_DOCUMENT SEGMENT_

But now, the Skyway continues its climb, gliding over Dumbo the Flying Elephant and alongside the crystal clear waters of the park’s most famous Lost Legend: 20,000 Leagues Under the Sea. A fleet of the steampunk Nautilus ship depicted in Jules Verne’s 19th century novel (and brought memorably to life in Disney’s 1954 film adaptation) slices through the water en route to the deep ocean, and from here, you can get a hazy glimpse of the coastal reef that guests onboard are passing through.

As Fantasyland fades from view, the Skyway begins to make a descent. It may appear that our floating gondolas are headed for landing in the Lost Legend: Mickey’s Toontown Fair, but the ride is simply making a quick swing through a turn-station located closer to ground level.

Image: Alan Huffman, via Yesterland.com

There, a Disney Cast Member waves hello as the click-and-clang of the station switch vibrate the gondola. Then, you’re off once more, now surrounded in the sounds of revving engines at the Tomorrowland Indy Speedway. 

The sputtering vehicles rumble through the trees as the gleaming, white, classic Tomorrowland arrives, with its own covered Peoplemover highway twisting around and through its showbuildings. Here, stark, white, industrial rooftops at least make sense.

_WORK TO COMPLETE_
1. Reproduce the Skyway passage between "The sputtering vehicles" and "least make sense.", inclusive.
2. Render this sentence from the Skyway passage in Spanish: "As Fantasyland fades from view, the Skyway begins to make a descent."
3. Extend the account of the Skyway ride beyond its last sentence.
The records after this have nothing to do with the Skyway passage.

_DATA SUPPLIED_
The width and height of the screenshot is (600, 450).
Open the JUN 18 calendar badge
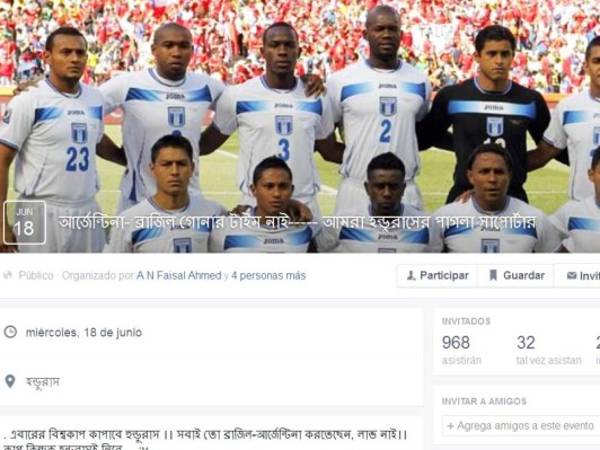pyautogui.click(x=24, y=223)
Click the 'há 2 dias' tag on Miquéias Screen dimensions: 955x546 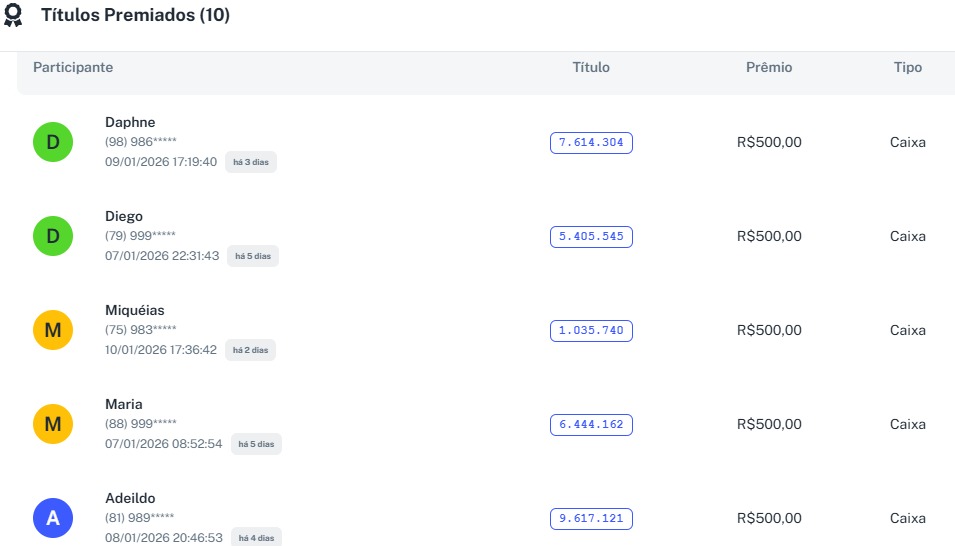point(251,350)

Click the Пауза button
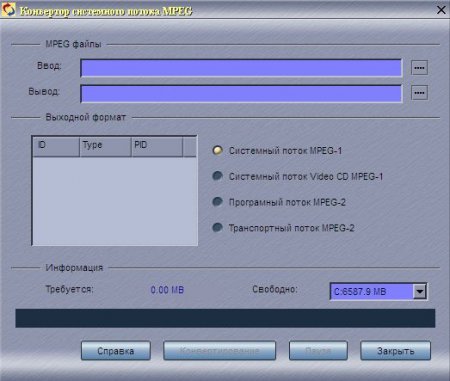pyautogui.click(x=318, y=351)
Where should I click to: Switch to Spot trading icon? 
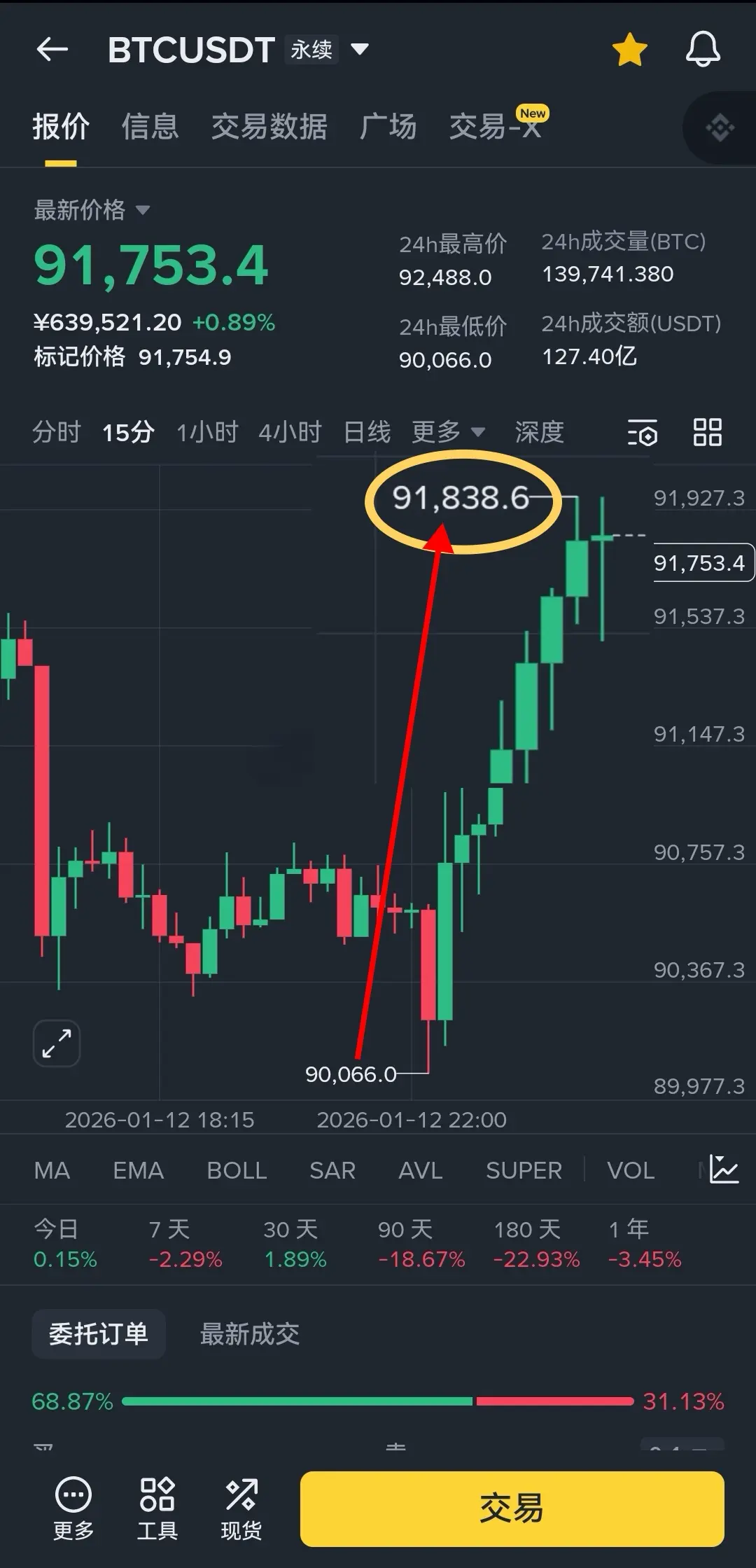(241, 1508)
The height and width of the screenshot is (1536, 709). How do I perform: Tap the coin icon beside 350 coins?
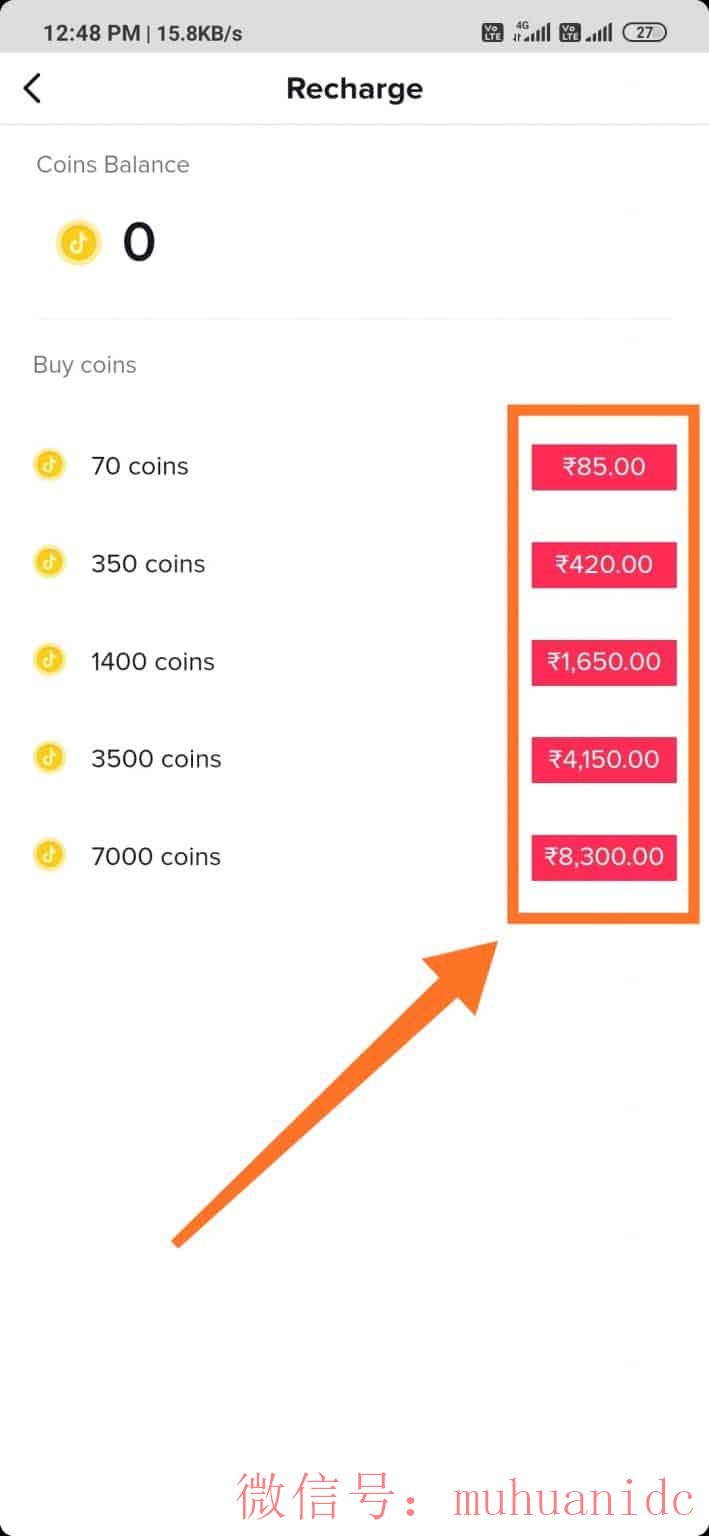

_SOLVED TASKS_
1.
The sputtering vehicles rumble through the trees as the gleaming, white, classic Tomorrowland arrives, with its own covered Peoplemover highway twisting around and through its showbuildings. Here, stark, white, industrial rooftops at least make sense.

2. A medida que Fantasyland se pierde de vista, el Skyway comienza a descender.

3.
Image: Brotherdave, via Walt Dated World

And besides, all eyes must be drawn toward the orbiting Rocket Jets (and later, Astro Orbiter) high atop a pedestal, just as they are and always will be at Disneyland. And for most of this ride’s life, the real view worth seeing would be of the towering Space Mountain, with its white, conical structure just asking to be explored.

The Skyway comes to a smooth, ever-moving landing in Tomorrowland, where – as in the Disneyland original – the massive counterweight keeps the perfect tension on the park-spanning cable. 

Image: Disney

The one-way journey between Fantasyland and Tomorrowland takes only four minutes. And while the experience on the Skyway might not be your typical Disney adventure, it’s an adventure nonetheless.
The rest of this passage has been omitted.